My guess is they used the Virginia scoring system and not p&y or b&c,..


----------



## Shedderkg (Oct 5, 2012)

I can see 200+ gross on that deer all day every day. But it won't net near that. My dream buck right there!


----------



## Fortyneck (Oct 8, 2010)

zmax hunter said:


> My guess is they used the Virginia scoring system and not p&y or b&c,..


My thoughts as well...


----------



## Kstigall (Feb 24, 2004)

zmax hunter said:


> *My guess is they used the Virginia scoring system and not p&y or b&c,..*


There it is!


----------



## nomansland (Sep 12, 2008)

mountainman7 said:


> I live and hunted near where this deer was killed and my wife is friends with his wife on FB, and the deer certainly did ,for a fact , score 218 and some change....but that was non typical score , deducations from the extra points hurt it's typical score.
> He scored it as a 14 point non typical and with the deductions it won't break the record but was close...well over 200 inches , but deductions for the abnormal points and won't break the typical world record.
> Absolutely amazing deer , anywhere , but especially where it came from in Virginia. I have some some great pics of this deer on my phone...and the mass is unbelievable, deer of 100 lifetimes for any hunter.


Post the pics.


----------



## I like Meat (Feb 14, 2009)

I dont see that deer breaking the record....no width nor tine length ....he's full of crap......


----------



## mountainman7 (Feb 15, 2013)

Couple of more pics of the deer from different angles. Those of you saying 170-180 should really brush up on your scoring....Lol.
By the way the body on this deer is nowhere near small, and this guy is indeed a big man, he is 6'5" over 250.....fact.
just some better pics from different angles, and this deer is unbelievable for where it came from for sure. I hunted that area for 6 years and never seen a deer even remotely close to this monster....you rarely, and I do mean very rarely , even hear of a 140 coming from this area...


----------



## bsites9 (Mar 22, 2008)

zmax hunter said:


> My guess is they used the Virginia scoring system and not p&y or b&c,..
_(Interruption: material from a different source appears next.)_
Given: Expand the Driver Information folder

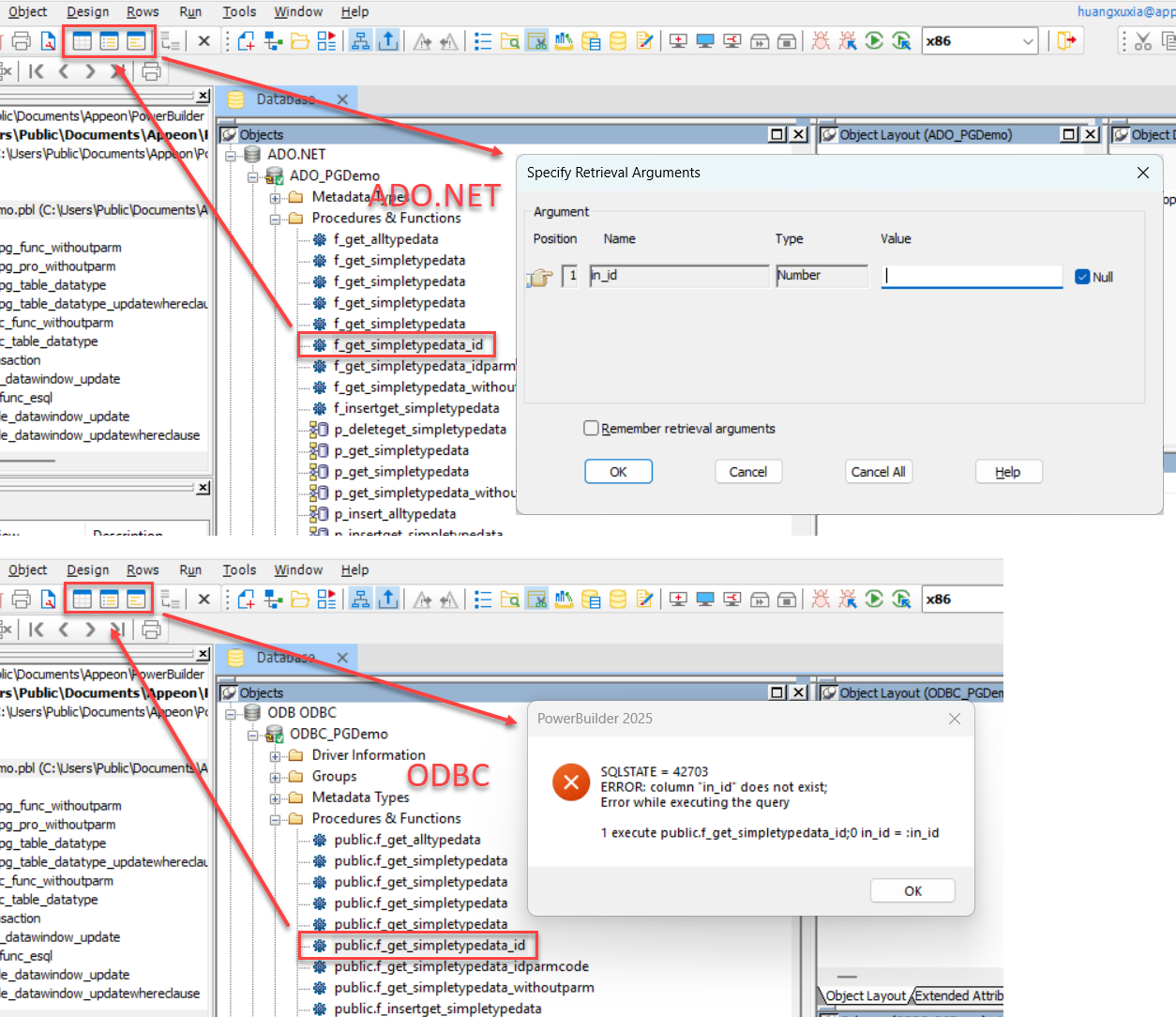Looking at the screenshot, I should [x=275, y=755].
If they would have done that, it would have scored more around 240+ by Virginia system. A close friend of mine killed a ~165 net P&Y (can't remember to the exact inch) a few years back. It scored 204 or 205 by Virginia system. I saw both official measurements.


----------



## Fulldraw1972 (Jan 6, 2012)

mountainman7 said:


> I live and hunted near where this deer was killed and my wife is friends with his wife on FB, and the deer certainly did ,for a fact , score 218 and some change....but that was non typical score , deducations from the extra points hurt it's typical score.
> He scored it as a 14 point non typical and with the deductions it won't break the record but was close...well over 200 inches , but deductions for the abnormal points and won't break the typical world record.
> Absolutely amazing deer , anywhere , but especially where it came from in Virginia. I have some some great pics of this deer on my phone...and the mass is unbelievable, deer of 100 lifetimes for any hunter.


Nontypical points can't not hurt a typical score. They are never in a typical score.


----------



## zmax hunter (Aug 21, 2006)

can't not? can too!


----------



## Billie (Jul 1, 2004)

I really wish this would break Milo's record, just to see what Rampola would do after his "court settlement agreement" was now null and void, but I don't think this one will do it.


----------



## nate121080 (Sep 3, 2006)

Vabaseball10 said:


> Educate yourself oh holy one, virginia mountain deer hold some weight to them I have shot a few over 200 over there, not to mention this deer was in far far western virginia and just east of the Kentucky line, very easily could be linked in with that same type of whitetail. Don't be so condescending!!!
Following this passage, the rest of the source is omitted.